Lots of construction noise!  As of right now the Cosmopolitan isn't scheduled to open untill December 2009. We own an October week and since our unit is on the penthouse floor facing the fountains we hate to think of going there any week but our own since we have such a great view.  We thought by next year we would use our week hoping that at least the major construction noise would be over and the following year everything would be open.  Guess that isn't going to happen.  The lobby area does look nice.  Just wish they would keep some of the merchandise from the mini-mart inside the shop, it distroys the look with the t-shirt racks sitting out in the hallway.


----------



## atstpier (Nov 6, 2007)

Thanks for the information.  It seems odd that the pool use wasn't locked down from the beginning given the obvious effect the tower was going to have on the existing pool.  Pool privileges are worth more to me than tennis privileges.  I also agree with your comment about the mini mart and the merchandise in the hallway.  It looks like a bad 7/11 in Cleveland.


----------



## EZ-ED (Nov 6, 2007)

I also wish this issue had been locked down prior to construction. I just hope there is some type of reasonable access to the Cosmo pool area.


----------



## Larry (Nov 6, 2007)

atstpier said:


> Thanks for the information.  It seems odd that the pool use wasn't locked down from the beginning given the obvious effect the tower was going to have on the existing pool.  Pool privileges are worth more to me than tennis privileges.  I also agree with your comment about the mini mart and the merchandise in the hallway.  It looks like a bad 7/11 in Cleveland.

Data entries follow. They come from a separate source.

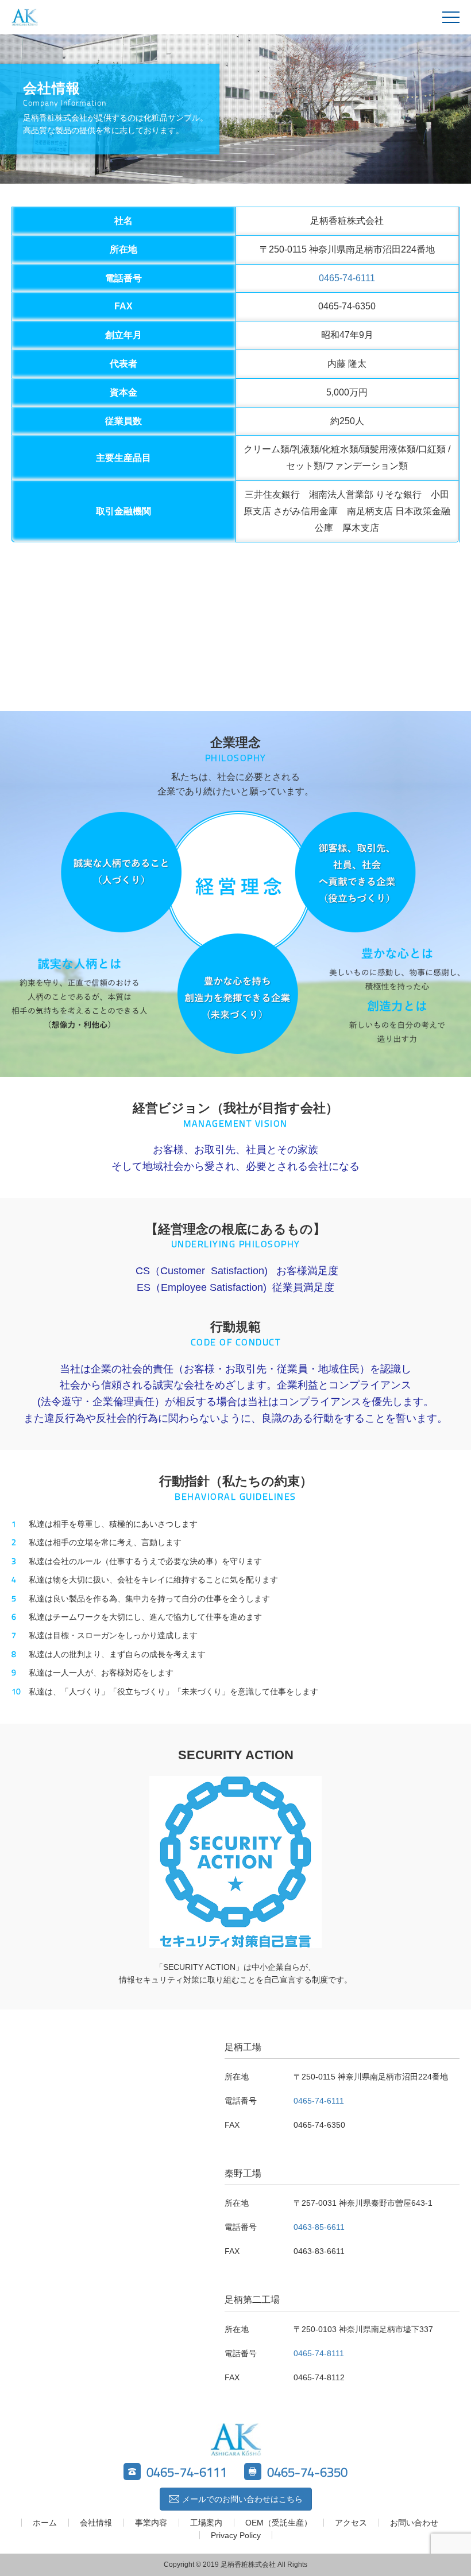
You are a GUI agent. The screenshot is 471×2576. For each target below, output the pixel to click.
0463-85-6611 (319, 2227)
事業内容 (151, 2522)
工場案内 (206, 2522)
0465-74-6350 (307, 2472)
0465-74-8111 (319, 2353)
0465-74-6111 (347, 278)
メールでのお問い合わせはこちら (242, 2499)
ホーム (45, 2522)
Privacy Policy (236, 2535)
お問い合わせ (414, 2522)
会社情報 (96, 2522)
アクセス (351, 2522)
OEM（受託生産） (278, 2522)
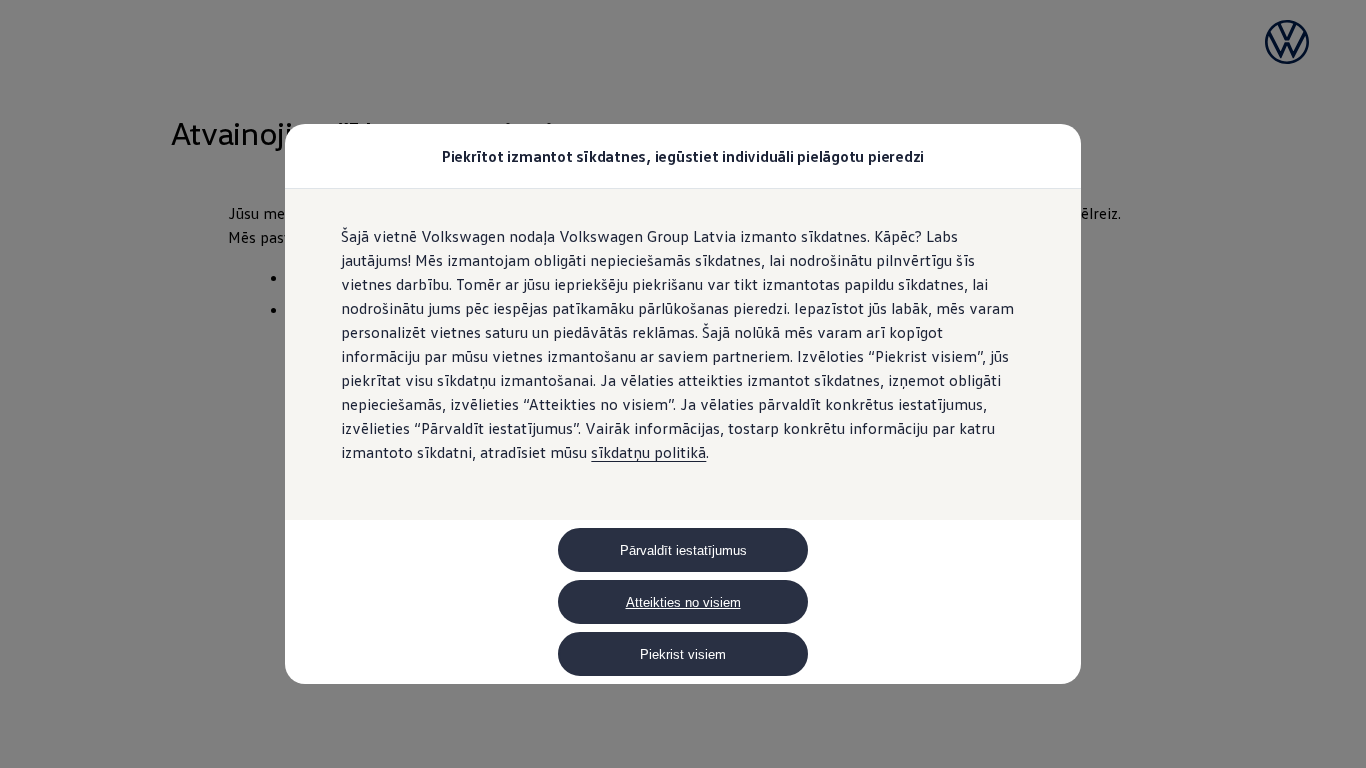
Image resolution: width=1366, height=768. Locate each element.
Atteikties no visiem (683, 602)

I agree not only odd but that's when they had some leverage to get this included. I am not very optimistic that at this late stage in the game cosmopolitan would give this right to the Jockey Club owners when it wasn't in writing in the beginning of negotiations. Also if you bought into the cosmopolitan for let's just say around $700k would you be inclined to agree with your condo board in giving pool privileges to Jockey Club owners and exchangers?

If this ever happens I will be very surprised.


----------



## alanraycole (Nov 22, 2007)

*Facts, please, nothing but the facts. Jockey Club / Cosmopolitan pool / RCI points*

Please understand me, I am not trying to be rude or disrespectful of others contributions. But, I would really appreciate a current owner getting documentation stating the definitive answer to the question about the Cosmo pool usage. 

I was an owner there and am in the process of becoming one again. When I was an owner, I thought I read in Jockey Club issued reports that owners would have use of the Cosmo pool, period... no pending negotiations. I have since sold my two one-bedroom units and I threw away all my Jockey Club literature when I sold my old units. Now that I will be an owner again (this time of a two-bedroom unit), I, obviously, have a renewed interest. I can either trust my memory or be totally confused by all the conflicting reports I have read here. I would just call the Jockey Club, but according to reports on this site, that has resulted in conflicting stories as well (this is mirrored by my own experience in asking question to whoever happens to answer the phone there... it has been my experience to get conflicting answers when I ask any question to more than one person at the front desk... people apparently report only what they think rather than what they know). I would request the documentation myself, but I think it would be more forthcoming if a current owner asked for it. Any hard facts out there?

Also, formerly, when I owned two units there, they were in the points system. I took for granted it would be automatic on this new one... but after reading some info on this site, I am not so sure... anyone know for sure?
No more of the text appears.